Jarque-Bera test
The Jarque-Bera test evaluates normality by checking two specific properties: skewness (symmetry) and excess kurtosis (tail weight). A normal distribution has skewness 0 and excess kurtosis 0. The test quantifies how far the sample departs from both, and combines them into a single chi-squared statistic.
Test statistic
\[JB = \frac{n}{6}\left(S^2 + \frac{(K-3)^2}{4}\right)\]
where \(n\) is the sample size, \(S\) is the sample skewness, and \(K\) is the sample excess kurtosis (so a normal distribution gives \(K-3 = 0\)). Under \(H_0\) (normality), \(JB\) follows a \(\chi^2\) distribution with 2 degrees of freedom for large \(n\).
The two terms are the two components of the test:
- \(S^2\): contribution from skewness. A skewed distribution increases this term.
- \((K-3)^2/4\): contribution from excess kurtosis. Heavy or light tails increase this term.
Hypotheses: \(H_0\): the data are normally distributed (\(S = 0\) and \(K = 3\)). \(H_1\): skewness and/or kurtosis deviate from normal values.
Decomposing non-normality
The JB test is unique among normality tests in that it tells you not just whether the data are non-normal, but in which way: via skewness, kurtosis, or both.

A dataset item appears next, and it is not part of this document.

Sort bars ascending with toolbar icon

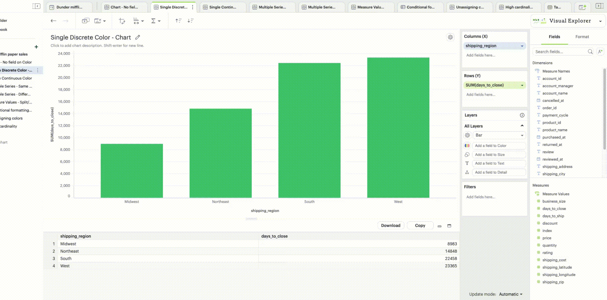[178, 21]
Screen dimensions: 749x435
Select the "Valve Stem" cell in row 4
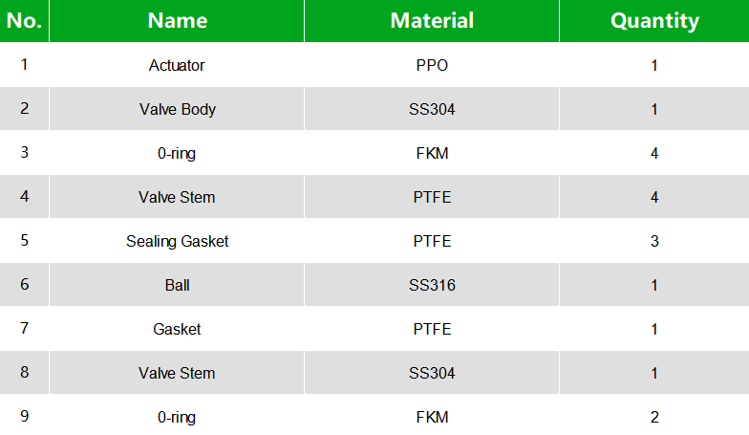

The normal data has \(S \approx 0\) and \(K-3 \approx 0\), giving a small JB. The skewed data has high \(|S|\), driven by asymmetry. The heavy-tailed data has high \(|K-3|\), driven by excess kurtosis, even if roughly symmetric.
Step-by-step example
A financial analyst tests whether daily stock returns (\(n = 250\)) follow a normal distribution. The sample gives \(S = 0.61\) (mild right skew) and \(K = 4.82\) (slightly heavy tails, so \(K - 3 = 1.82\)).
Test statistic:
\[JB = \frac{250}{6}\left(0.61^2 + \frac{1.82^2}{4}\right) = 41.67 \times \left(0.372 + 0.828\right) = 41.67 \times 1.200 = 50.0\]
Critical value (\(\chi^2_{0.05, 2} = 5.991\)) and p-value (\(p \approx 0.000\)).
Decision: reject \(H_0\). The returns are significantly non-normal, with contributions from both skewness and excess kurtosis. This is typical of financial returns, which tend to be leptokurtic (fat tails) and slightly skewed.
Assumptions and limitations
⚠️ The chi-squared approximation is unreliable for small samples
The \(\chi^2(2)\) p-value is only accurate for large samples. For \(n < 30\), the actual distribution of \(JB\) under \(H_0\) differs substantially from \(\chi^2(2)\), making p-values unreliable. For \(n < 100\), the approximation is still imperfect.
For small samples, use Shapiro-Wilk instead. The JB test is best suited for \(n \geq 100\), where it provides good power against both skewness and kurtosis departures.
⚠️ The test only captures skewness and kurtosis departures
The JB test is blind to departures from normality that do not manifest as changes in skewness or kurtosis. For example, a bimodal distribution with equal-sized symmetric modes can have \(S = 0\) and \(K \approx 3\), passing the JB test despite being clearly non-normal. Use a Q-Q plot alongside the formal test.
When to use JB vs Shapiro-Wilk
| Criterion | Jarque-Bera | Shapiro-Wilk |
|---|---|---|
| Best sample size | \(n \geq 100\) | \(3 \leq n \leq 5000\) |
| Power for small \(n\) | Low | High |
| Identifies departure type | Yes (skewness vs kurtosis) | No |
| Used in econometrics | Very common | Less common |
| R function | tseries::jarque.bera.test() |
shapiro.test() |
The JB test is standard in econometrics and finance, where large samples are common and interest in fat tails is high. For general statistics, Shapiro-Wilk is usually preferred.
Running the test in R
The JB test is available in the tseries and moments packages. Both give the same result:
library(tseries)
jarque.bera.test(x)
# Or manually:
library(moments)
n <- length(x)
S <- skewness(x)
K <- kurtosis(x) # moments uses excess kurtosis by default
JB <- n/6 * (S^2 + (K - 3)^2 / 4)
p_val <- pchisq(JB, df = 2, lower.tail = FALSE)💡 Practical workflow for normality in large samples
For \(n \geq 100\) where Shapiro-Wilk may be overpowered:
- Plot a histogram and Q-Q plot to visually assess the departure.
- Run the JB test to get a formal p-value.
- If rejected, check which component (\(S\) or \(K-3\)) drives the result: this guides the choice of remedy (transformation for skewness, robust methods or heavy-tailed distributions for kurtosis).
- Consider whether the downstream test is robust to the specific type of non-normality detected.